A New Year Message
    Rabbi Irwin Wiener, D.D. 

A simple man once asked a great Sage why there must be both Chassidim and Misnagdim (opponents, referring to Jews of Lithuanian descent who opposed the Chassidic movement)?  He remarked that even the Chassidim are divided into many groups: there are those whose service to God is primarily focused on prayer and others who think Torah is the most important aspect of faith, and yet others who believe that joyful expressions serve as a better conduit for spiritual fulfillment.  Why are Jews so divided? 

The Sage responded by comparing this phenomenon to the military, which has different types of soldiers.  For example: infantry or foot soldiers, cavalry or mounted soldiers, rocket launchers or distant soldiers, sea farers or sailors.  The reason being that each type comes to battle featuring their own uniqueness to ensure that the battle will be won.  Even the one who sounds the alarm or the bugler inspires the soldier or sailor to respond to his or her duty as they were trained.

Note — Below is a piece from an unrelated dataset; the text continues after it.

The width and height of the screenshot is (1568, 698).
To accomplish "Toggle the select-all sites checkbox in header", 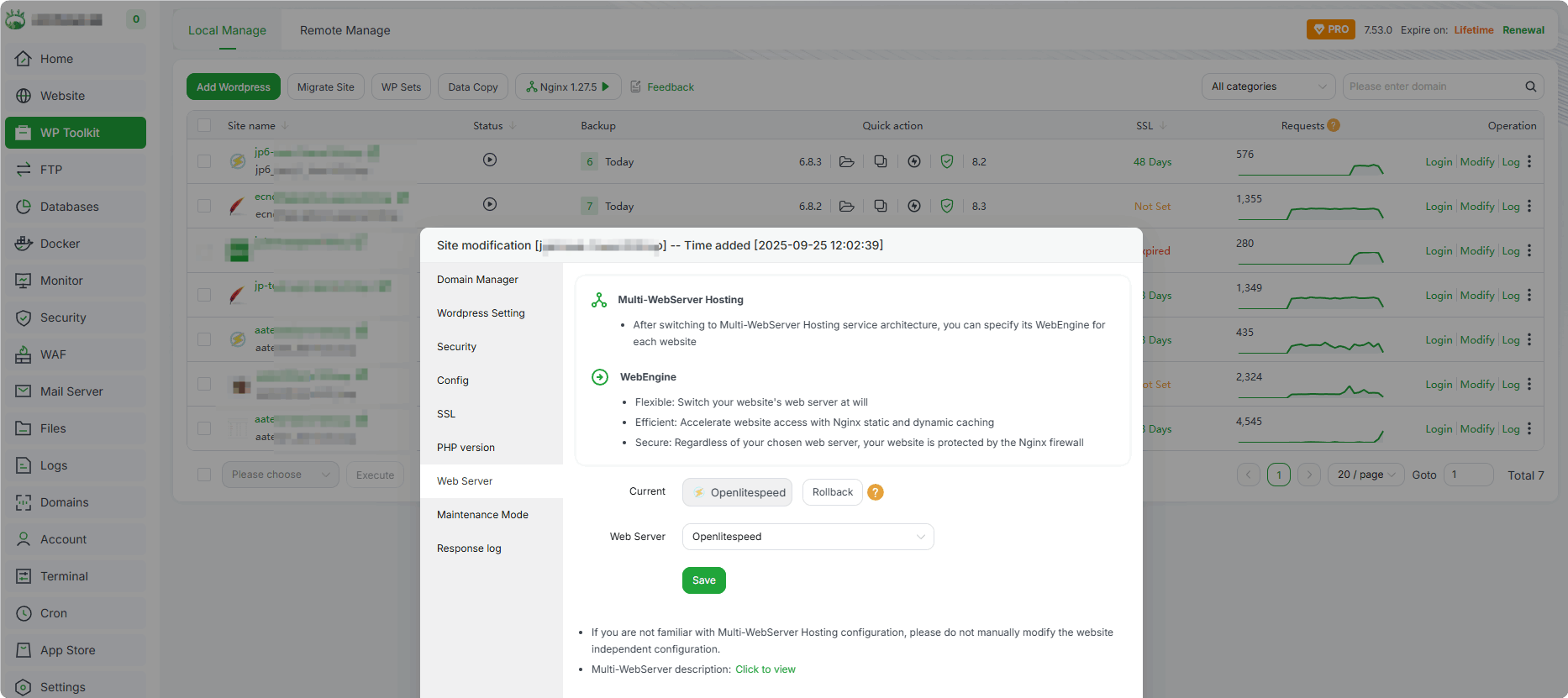I will tap(204, 125).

So it is with our Jewish people.  They are divided into various groups and follow different understandings of faith in their own unique way.  However, they all come together with one identity, one common ground.  Walk into any Synagogue or Temple throughout the world and you will find the prayers are the same, perhaps the melodies are not and the language spoken a little strange, but the words found in the prayer books are in Hebrew.  The universal language of Jewish prayer.

Remembering this parable brought to mind our experiences in Sun Lakes.  We arrived here from different corners of the world and country.  We brought with us traditions and customs that may seem strange to some and familiar to others.  Yet, when we sit in the pews, we all join together in reciting and singing the prayers of our ancestors as has been done since the beginning.

As the High Holidays approach we should remember our differences but also our similarities.  Some will remember the melodies, some the rituals and others perhaps will look and listen to words and sounds a little different.  It does not matter whether we profess to be Orthodox or Conservative or Reform.  It does not even matter whether we claim to be atheistic or humanistic.  What does matter is that when we come together, we are all Jews determined to identify and offer our individual uniqueness to our holiday experience.

Then, I think about after the holidays.  We return to our normal pursuits and normal prejudices.  We look at each other and forget our common heritage.  The holidays are over, our prayers have been recited, and we may have even felt, for one moment, our connection to each other.  None of us are the same as none of us garner from our experiences the same message or understanding.

We have one other thing in common: we were created by the same God, not to imitate each other or try to imitate God, but rather to complement each other and in turn God as well.  Trying to be the same is not a cause for celebration.  It is false security.  It will be the epitome of monotony.

When we gather let us celebrate our individuality.  Let us accept the differences in our beliefs.  Let us understand that we each contribute in our own way to the greatness of our survival.  Let us be at peace.

Sandi and I wish all a year of peace and contentment, a year of healing and happiness.